The aspirations of those on the northern side of the border provide the central theme of Mike Ott’s California Dreams, which premiered in the Critics’ Week, an independent program of screenings that runs alongside the Berlinale. Similarly to this year’s Sundance hit Casting JonBenet (also included in the Berlinale’s Panorama sidebar), California Dreams is a non-fiction/fiction hybrid that uses audition tapes as a device to launch a meta-consideration of a particular and potentially problematic subgenre of films – in Casting JonBenet it’s re-enacted true crime dramas, whereas in California Dreams it’s fictions about the working class in backwater America (Ott has already authored a number of these himself).
Ott begins the film by highlighting how easy it is for cinema to exploit our prejudices. Over a black screen, we hear a woman crying as she talks about the tribulations in her life. A few seconds later, we see her: facing the camera while sitting on a plastic chair and clutching a water bottle, bulging veins crisscrossing her blotched forearms, the immediate impression is of someone participating in a rehab group session. Then she abruptly stops crying, smiles and asks the camera, “A little better?,” and we realize it’s actually an acting audition. Several similar auditions follow, showing non-professional actors re-enacting a scene from a film of their choosing, such as Forrest Gump, The Outsiders and Harold & Kumar Go to White Castle. By juxtaposing the scenes they picked with seemingly unscripted accounts of their real-life ambitions, California Dreams probes the extent to which these have been influenced by cinema.

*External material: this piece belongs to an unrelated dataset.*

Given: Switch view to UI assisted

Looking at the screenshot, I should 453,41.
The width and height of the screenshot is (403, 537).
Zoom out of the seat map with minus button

This aspect is elaborated by having some of the actors appear in a fictional film within the film about an aspiring actor trying to scrape together the money for a plane ticket to Germany where a dream role supposedly awaits, offering a chance of escape from his dead-end life. Ott ably plays with ambiguity through all this layering, never making it fully clear how much of what we’re watching is invented and how much is directly drawn from his actors’ actual experiences. As most of the material directly addresses their low-ranking social status, it often feels very exploitative. In one particularly excruciating scene, a young character who hasn’t worked in eight years and is either borderline illiterate or severely dyslexic is shown making huge efforts compiling a pitiable CV, misspelling every other word while his mother swigs cocktail after cocktail in the background. Such display of inadequacy is extremely unsettling and through its alternately implicating and disorienting tactics, California Dreams doesn’t simply compel us to reflect on the socioeconomic forces responsible for such hardship, but also on the role film does, should and could play vis-à-vis these realities.